Asking the Right Questions
After completing an assessment of all your project options, you are now ready to begin evaluating your project readiness. When trying to define project readiness it is common to begin asking a number of well-intentioned questions, but miss the core of any project your church should be taking on.
The most common questions at this step are:
- We know we need to do this project but are we ready?
- Can we afford it?
- Is the church on board with this?
The questions should really be re-purposed:
- How does this project enhance our mission?
- How do we best communicate this potential project to the church?
- How do we then go about gauging support?
One of the most common questions we have received over the years: “What do unsuccessful building projects and capital campaigns have in common?” Our answer would be vision, which is what most would say, but let’s drill down. “Vision” is a word everyone uses loosely, but let’s clearly state what it is for our purposes. Often it is due to lack of clarity or a clear explanation by leadership. Most people just want to know “(1) What are we doing? (2) Why do we need it? (3) What are you asking me to do about it?”. It’s really that simple. Many times, there is a failure to engage the entire church.
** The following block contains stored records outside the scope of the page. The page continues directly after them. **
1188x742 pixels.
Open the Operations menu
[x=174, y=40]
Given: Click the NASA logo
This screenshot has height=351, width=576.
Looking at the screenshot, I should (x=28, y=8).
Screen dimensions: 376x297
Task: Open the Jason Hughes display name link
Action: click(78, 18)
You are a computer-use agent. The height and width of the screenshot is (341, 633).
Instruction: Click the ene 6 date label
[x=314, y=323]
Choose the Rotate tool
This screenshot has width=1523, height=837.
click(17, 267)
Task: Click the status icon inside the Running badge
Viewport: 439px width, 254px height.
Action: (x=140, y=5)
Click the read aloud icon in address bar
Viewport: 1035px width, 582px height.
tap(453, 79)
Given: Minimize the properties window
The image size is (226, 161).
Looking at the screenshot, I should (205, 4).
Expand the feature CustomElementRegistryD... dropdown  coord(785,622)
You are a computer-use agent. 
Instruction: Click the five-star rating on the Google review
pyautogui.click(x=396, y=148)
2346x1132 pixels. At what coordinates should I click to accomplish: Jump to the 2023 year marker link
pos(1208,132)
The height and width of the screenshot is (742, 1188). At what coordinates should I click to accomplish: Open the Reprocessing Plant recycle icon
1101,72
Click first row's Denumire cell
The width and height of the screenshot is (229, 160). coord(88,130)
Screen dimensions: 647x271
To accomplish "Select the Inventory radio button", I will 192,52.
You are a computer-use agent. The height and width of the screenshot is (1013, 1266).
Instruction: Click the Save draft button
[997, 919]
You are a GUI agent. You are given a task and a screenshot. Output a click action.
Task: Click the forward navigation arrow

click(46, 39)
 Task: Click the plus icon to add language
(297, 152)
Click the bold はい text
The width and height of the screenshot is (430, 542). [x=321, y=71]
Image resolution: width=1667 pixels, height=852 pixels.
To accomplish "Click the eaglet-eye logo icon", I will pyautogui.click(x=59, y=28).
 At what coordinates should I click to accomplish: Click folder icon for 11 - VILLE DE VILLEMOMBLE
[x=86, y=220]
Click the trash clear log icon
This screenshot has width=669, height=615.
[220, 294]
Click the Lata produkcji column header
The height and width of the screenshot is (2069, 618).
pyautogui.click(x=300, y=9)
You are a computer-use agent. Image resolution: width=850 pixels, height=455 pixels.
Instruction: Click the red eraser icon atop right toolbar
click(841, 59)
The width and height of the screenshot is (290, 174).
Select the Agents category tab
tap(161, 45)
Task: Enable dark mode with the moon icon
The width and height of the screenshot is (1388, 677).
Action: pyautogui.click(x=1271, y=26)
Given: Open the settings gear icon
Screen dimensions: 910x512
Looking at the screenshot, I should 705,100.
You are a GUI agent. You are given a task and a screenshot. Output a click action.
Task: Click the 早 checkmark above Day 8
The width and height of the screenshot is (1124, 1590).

A healthy program will engage and challenge the entire church’s input, support and participation. In our experience, sometimes the project size may appear to be too big. Leadership must do a complete and absolute job of communicating their financial plan to show how it is not only fiscally feasible but a sound investment in the future. What happens when the project does not meet congregational expectations? Sometimes there are multiple projects needed and leadership selects the wrong project without doing any feasibility studies to gain congregational buy in for the various options.
When a church moves forward too quickly without first properly addressing certain issues the results can be disastrous. This is where a vision can die. Why? Because the “ready, fire, aim” approach will get you every time. That is why it is so important to talk with a stewardship consultant very early in the process. A trained stewardship consultant can help you fully explore, develop, and articulate a vision that is based on the ministry needs of the church. It is never a good idea to leave your congregation in the dust or worse yet pursue a vision they will not support. On the flip side, dragging out the process can kill the momentum and slowly drain a thriving ministry. “Analysis paralysis” occurs where any decision-making is double guessed and the fear of moving too fast can screech any momentum to a grinding halt. A trusted, experienced partner can help you navigate these areas and think through the process in a logical and methodical way.
Pre-Campaign Planning is Essential
The truth is pre-planning work is a non-negotiable when a project gets this large. Preparation pays off. A simple readiness study typically is a two-month process and provides the following:
• Clarifies the vision and increases ownership of vision and project.
• Defines cost parameters/scale, which saves massive amounts of time, money, and energy.
• Confidence when communicating the vision.
• Forecasts practical and achievable financial goals and potential that helps leadership plan accordingly.
• Sets course and pace of the campaign with specific action steps.